Yıldırım, "Sözleşme kadın şiddeti ve doğal kadın hakları görüşünün arkasına saklanıyor. Elbette sözleşmenin hâkim anlayışı kadına şiddeti önleme üzerine kurulmuş. Ancak ciddi anlamda bizim aile ve kadın değerlerimize ters olan bir felsefe, dil ve dünya görüşünü de beraberinde taşıyor. Ülkemizde bir kadın şiddeti meselesi var. Bunun engellenmesi için her zaman yasalar destek vermeli. Buna kimsenin itirazı olamaz. Daha dün yaşadığımız bir vahşet ortada. Pınar Gültekin olayından bahsediyorum. Korkunç bir barbarlık! Bunu engelleyecek bilinç, kanun ve süreçler oluşturmalı. Yasa uygulayıcıların da suçluların “hafifletici sebepler” arkasına sığınma gibi istismarlarına son vermeleri gerekir." değerlendirmesinde bulundu.

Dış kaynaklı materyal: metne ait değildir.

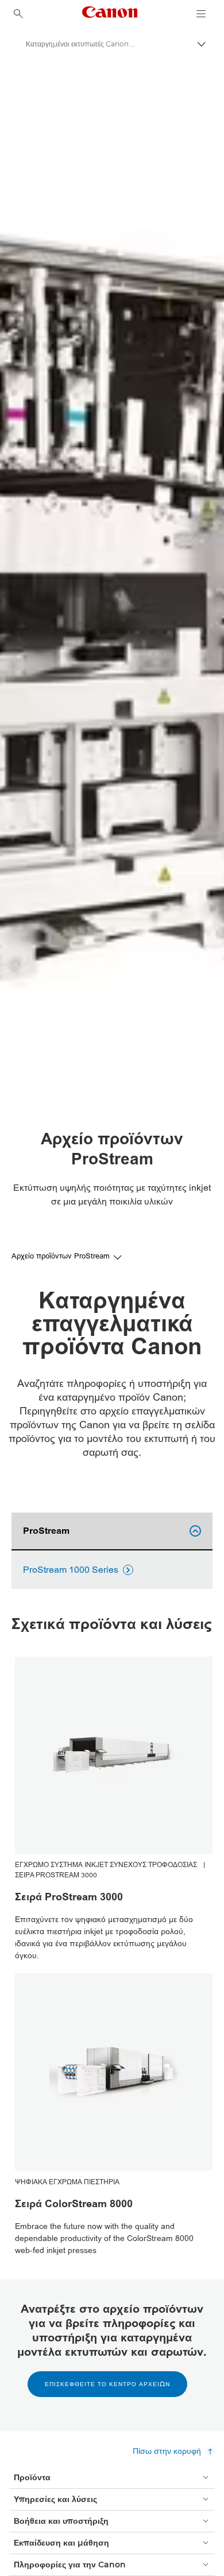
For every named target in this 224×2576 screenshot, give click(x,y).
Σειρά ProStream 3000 (69, 1897)
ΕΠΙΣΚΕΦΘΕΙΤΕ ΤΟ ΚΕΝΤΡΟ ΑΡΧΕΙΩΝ (107, 2384)
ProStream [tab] (110, 1531)
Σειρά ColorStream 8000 (74, 2204)
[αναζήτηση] (18, 14)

Yıldırım, "Argetus Şirketi, İstanbul Sözleşmesi üzerine bir araştırma yaptı. Bu araştırmadan hareket ederek toplumun sözleşmeyle ilgili algısı ölçülmeye çalışıldı. Araştırmaya göre sözleşmenin yeterince bilinmediğini söyleyenlerin oranı %84.2, aileyi tehdit ettiğini düşüneler %13.5, boşanmaya teşvik ettiğini söyleyenlerin oranı ise %14.3. Bilinmeyen bir konuda halk nasıl yargı ortaya koyacak? Dolayısıyla bu araştırmada halkın sözleşme algısı saptanamıyor. Eğer sözleşme ile ilgili içerik bilgilendirmesiyle sorular sorulsaydı bambaşka cevaplar alırdık. Mesela “Sözleşmeye göre artık kadınlara kız denmeyecek diyor, buna katılıyor musunuz?”, “Partner yaşamı savunuluyor katılıyor musunuz?”, “ Kadın ve erkek dışında üçüncü bir cinsel tercihten bahsediliyor buna nasıl bakıyorsunuz?” Şimdi halk bilmiyor diyerek kalkıp halka İstanbul Sözleşmesi mi anlatılacak? Çok yanlış ve başka tartışmalara kapı aralayacak arayışlar bunlar." ifadesini kullandı.